What needs to be done: Return the rows exactly as they appear, beginning at the line that contains "Click the Unprofitable 61% red chart" and ending after the line that contains "pyautogui.click(x=206, y=103)".

Dataset content:
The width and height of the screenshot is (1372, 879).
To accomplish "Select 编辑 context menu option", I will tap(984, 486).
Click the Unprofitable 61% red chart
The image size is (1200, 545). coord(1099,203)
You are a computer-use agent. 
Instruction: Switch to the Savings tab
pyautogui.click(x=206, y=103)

* * *

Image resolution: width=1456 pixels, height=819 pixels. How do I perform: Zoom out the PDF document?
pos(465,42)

Exercise response:
Click the Unprofitable 61% red chart
The image size is (1200, 545). coord(1099,203)
You are a computer-use agent. 
Instruction: Switch to the Savings tab
pyautogui.click(x=206, y=103)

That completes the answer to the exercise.